The 2 forms of mycetoma are bacterial mycetoma and fungal mycetoma; bacterial mycetoma is known as actinomycetoma, whereas the fungal form is called eumycetoma. The true incidence and the geographical distribution of mycetoma throughout the world is not exactly known due to the nature of the disease that is usually painless, slowly progressive that may lead to the late presentation of most patients. Mycetoma has a worldwide distribution, but this is extremely uneven. It is endemic in tropical and subtropical regions. The African continent seems to have the highest prevalence. It prevails in what is known as the mycetoma belt stretching between the latitudes of 15° south and 30° north. The belt includes Sudan, Somalia, Senegal, India, Yemen, Mexico, Venezuela, Colombia, Argentina, and others. In India, its high prevalence is seen in states of Rajasthan, Tamil Nadu, and Andhra Pradesh. Actinomycotic mycetoma is prevalent in South India, south east Rajasthan, and Chandigarh, whereas eumycetoma, which constitutes one third of total cases, is mainly reported from North India and central Rajasthan [1], [6], [9].
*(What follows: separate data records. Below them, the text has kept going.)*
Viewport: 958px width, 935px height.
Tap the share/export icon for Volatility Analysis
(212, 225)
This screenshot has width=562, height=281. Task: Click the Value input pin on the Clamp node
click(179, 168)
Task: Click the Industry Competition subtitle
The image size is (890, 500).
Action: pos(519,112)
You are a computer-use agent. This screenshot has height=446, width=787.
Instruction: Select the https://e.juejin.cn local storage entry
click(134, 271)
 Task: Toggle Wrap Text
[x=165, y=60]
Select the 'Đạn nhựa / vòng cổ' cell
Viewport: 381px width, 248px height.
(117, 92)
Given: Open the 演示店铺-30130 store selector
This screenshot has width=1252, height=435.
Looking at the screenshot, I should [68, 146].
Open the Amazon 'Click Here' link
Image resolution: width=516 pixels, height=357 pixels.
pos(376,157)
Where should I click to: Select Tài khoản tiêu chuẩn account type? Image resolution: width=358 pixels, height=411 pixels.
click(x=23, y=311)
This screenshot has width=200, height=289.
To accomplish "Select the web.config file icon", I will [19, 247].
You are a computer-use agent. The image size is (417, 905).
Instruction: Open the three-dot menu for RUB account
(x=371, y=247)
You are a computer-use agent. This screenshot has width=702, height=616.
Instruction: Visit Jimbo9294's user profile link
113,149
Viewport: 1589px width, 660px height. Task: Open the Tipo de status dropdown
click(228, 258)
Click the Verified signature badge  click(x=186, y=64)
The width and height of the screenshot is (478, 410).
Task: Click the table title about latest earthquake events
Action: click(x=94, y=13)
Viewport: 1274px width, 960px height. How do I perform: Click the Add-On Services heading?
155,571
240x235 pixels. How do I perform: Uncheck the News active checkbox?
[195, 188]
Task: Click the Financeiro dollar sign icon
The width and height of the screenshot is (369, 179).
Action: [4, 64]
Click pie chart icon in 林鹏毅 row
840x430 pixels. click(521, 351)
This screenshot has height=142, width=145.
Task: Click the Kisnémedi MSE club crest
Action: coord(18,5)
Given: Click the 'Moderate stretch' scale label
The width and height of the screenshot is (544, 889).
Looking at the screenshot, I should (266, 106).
The generally exposed areas of the body that include hands and feet are more frequently involved with mycetoma. Lesions are usually characterized by suppuration, abscess formation, granulomas, and formation of draining sinuses that contains granules. These granules may range up to 2 mm, are hard, and contain intertwined septate hyphae that are typically distorted and enlarged at the periphery of the granule. These granules help in the diagnosis of the fungal species [2], [8].

Madurella mycetoma usually involves the lower extremities, and intracranial spread of the infection has not been reported before in the literature. The organisms may reach the brain via traumatic inoculation or spread from the surrounding infected structures. In the presented case, there was evidence of paranasal infection [8]. The typical histopathologic picture seen in the lower limb Madurella mycetoma was seen in this patient. The black grains of Madurella mycetoma found amid neutrophilic abscesses, contain uniform rust brown cement, chlamydospores, and septate hyphae with expanded terminal ends [2], [8].

Surgical debridement followed by treatment with itraconazole, ketoconazole, or amphotericin B are found to be effective in mycetoma of the lower limb [2].